As aulas de Português para haitianos promovidas pelo projeto de extensão “Ações de facilitação da inserção social de haitianos em Dourados”, em parceria com o Centro de Formação da UFGD, vão recomeçar dia 14 de março e ocorrerão em quatro locais e horários, informa a assessoria da Universidade.
Neste domingo (24), inclusive, acontece encontro da comunidade que se abrigou no Brasil para a inauguração da Associação dos Haitianos de Dourados, às 15 horas, no salão da igreja Rainha dos Apóstolos, na rua Alberto Leopoldo, 2842, no conjunto Izidro Pedroso.
De acordo com o cronograma, as aulas acontecerão às segundas e quintas-feiras, às 19 horas, na Escola Floriana Lopes; todas as quintas-feiras, também, às 9 horas, na Igreja Rainha dos Apóstolos; e aos sábados, às 15 horas, na Casa Irmã Dulce. As aulas são gratuitas e os haitianos podem frequentar o horário e local de sua escolha. Não é preciso fazer inscrição.
Aprender Português é uma necessidade urgente para que o imigrante possa localizar-se na cidade, ser melhor atendido nos serviços de Saúde e no comércio e encontrar trabalho, que é uma das principais razões da saída do Haiti. A aproximação entre Brasil e Haiti começou mais intensamente no ano de 2004, com a Missão Brasileira da ONU, mas o maior fluxo de imigrantes teve início depois do terremoto de 2010 que devastou aquele país.
A coordenadora do projeto, professora Carolina de Campos Borges, da FCH (Faculdade de Ciências Humanas) da UFGD, explica que na prática as aulas são muito mais do que um lugar para se aprender a língua local. “Nossa aula funciona também como espaço de acolhimento. Lá os haitianos têm a oportunidade de falar sobre suas dificuldades, compartilhar experiências e se fortalecer enquanto grupo. A experiência da migração é difícil, sobretudo quando se trata de uma migração forçada, como é o caso dos haitianos, ou dos venezuelanos, que estão chegando agora ao Brasil. Migrar é mais do que se deslocar, pois o que se vivencia é uma ruptura de sentidos. Por isso, a sociedade precisa se organizar para desenvolver ações que auxiliem esta população, visando não somente suprir necessidades materiais, mas também diminuir o sofrimento que pode advir dessa experiência”, disse a professora do curso de Psicologia da UFGD.

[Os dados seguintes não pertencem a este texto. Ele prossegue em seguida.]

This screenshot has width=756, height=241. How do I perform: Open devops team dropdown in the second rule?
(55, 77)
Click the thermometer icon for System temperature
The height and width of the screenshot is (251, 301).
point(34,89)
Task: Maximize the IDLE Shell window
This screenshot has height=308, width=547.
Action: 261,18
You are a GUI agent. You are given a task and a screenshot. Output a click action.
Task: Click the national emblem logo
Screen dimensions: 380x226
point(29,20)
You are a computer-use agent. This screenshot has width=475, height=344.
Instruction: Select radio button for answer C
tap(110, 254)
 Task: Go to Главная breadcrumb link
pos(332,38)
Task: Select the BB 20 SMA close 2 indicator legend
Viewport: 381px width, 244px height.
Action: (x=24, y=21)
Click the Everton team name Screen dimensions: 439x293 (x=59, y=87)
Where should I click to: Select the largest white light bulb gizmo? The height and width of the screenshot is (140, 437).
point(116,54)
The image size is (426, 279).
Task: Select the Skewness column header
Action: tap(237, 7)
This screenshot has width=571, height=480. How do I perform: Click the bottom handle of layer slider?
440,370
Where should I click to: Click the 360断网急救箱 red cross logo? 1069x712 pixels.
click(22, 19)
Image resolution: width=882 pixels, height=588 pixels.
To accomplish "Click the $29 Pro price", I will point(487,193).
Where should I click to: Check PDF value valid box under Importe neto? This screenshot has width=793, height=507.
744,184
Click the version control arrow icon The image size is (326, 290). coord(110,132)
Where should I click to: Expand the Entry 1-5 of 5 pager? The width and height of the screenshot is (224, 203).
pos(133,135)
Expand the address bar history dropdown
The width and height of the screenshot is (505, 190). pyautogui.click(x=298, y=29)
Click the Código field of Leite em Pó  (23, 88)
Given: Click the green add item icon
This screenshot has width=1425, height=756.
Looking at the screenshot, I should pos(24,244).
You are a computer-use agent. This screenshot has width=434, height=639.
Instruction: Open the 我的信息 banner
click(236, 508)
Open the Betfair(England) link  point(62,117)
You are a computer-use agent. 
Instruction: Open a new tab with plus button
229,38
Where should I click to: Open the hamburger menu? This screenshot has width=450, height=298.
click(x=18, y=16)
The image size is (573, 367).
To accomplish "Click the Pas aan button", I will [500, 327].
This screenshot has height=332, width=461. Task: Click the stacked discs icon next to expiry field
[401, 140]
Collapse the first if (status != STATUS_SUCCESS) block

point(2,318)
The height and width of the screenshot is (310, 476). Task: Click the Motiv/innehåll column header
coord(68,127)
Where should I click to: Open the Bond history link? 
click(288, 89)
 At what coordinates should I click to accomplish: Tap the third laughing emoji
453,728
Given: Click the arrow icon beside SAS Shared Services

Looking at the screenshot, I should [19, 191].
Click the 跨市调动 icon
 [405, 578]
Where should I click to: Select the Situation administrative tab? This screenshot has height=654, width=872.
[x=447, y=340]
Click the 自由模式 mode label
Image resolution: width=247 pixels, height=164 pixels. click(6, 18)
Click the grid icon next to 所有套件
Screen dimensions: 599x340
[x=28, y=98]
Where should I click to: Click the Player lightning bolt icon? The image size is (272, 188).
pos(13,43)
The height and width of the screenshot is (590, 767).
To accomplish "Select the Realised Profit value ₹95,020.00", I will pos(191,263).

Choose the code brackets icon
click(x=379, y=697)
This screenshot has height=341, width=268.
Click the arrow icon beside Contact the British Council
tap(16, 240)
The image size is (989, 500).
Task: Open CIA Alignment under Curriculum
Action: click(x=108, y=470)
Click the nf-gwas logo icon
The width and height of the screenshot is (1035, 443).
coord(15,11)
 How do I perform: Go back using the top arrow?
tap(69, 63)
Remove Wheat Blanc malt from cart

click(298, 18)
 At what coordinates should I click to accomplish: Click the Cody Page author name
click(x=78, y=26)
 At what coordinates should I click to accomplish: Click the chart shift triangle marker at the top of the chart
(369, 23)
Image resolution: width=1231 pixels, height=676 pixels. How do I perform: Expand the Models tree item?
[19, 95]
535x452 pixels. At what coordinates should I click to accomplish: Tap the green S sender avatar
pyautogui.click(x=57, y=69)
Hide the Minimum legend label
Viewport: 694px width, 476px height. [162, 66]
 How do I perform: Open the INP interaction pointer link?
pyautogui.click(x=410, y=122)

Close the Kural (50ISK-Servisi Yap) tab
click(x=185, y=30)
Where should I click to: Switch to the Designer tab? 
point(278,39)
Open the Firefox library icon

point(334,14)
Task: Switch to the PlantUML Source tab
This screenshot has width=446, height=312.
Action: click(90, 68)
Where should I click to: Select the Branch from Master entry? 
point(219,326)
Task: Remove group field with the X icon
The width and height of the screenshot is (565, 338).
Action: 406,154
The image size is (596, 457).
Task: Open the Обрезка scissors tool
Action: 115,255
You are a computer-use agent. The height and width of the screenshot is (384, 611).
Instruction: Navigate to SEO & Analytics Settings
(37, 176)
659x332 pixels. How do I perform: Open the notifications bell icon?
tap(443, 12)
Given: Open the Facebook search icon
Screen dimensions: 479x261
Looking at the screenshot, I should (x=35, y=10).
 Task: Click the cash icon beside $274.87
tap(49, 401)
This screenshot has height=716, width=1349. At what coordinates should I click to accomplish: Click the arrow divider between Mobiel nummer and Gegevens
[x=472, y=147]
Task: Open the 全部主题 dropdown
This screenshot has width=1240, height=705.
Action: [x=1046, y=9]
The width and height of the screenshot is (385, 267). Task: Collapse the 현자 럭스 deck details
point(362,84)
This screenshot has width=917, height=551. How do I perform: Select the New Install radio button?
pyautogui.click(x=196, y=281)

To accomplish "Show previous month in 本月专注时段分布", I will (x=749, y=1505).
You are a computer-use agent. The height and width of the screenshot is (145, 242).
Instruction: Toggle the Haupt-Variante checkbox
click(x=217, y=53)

As aulas de Português para haitianos são realizadas desde 2017 e a mobilização para que elas acontecessem começou com Luis Dalai que conseguiu uma sala no estádio Douradão, por meio de uma parceria com a Prefeitura, e a partir daí começou a procurar pessoas que soubessem falar Francês para poder ensinar Português. Em 2018, as aulas aconteceram na escola estadual Professora Floriana Lopes e este ano foi ampliado ainda mais.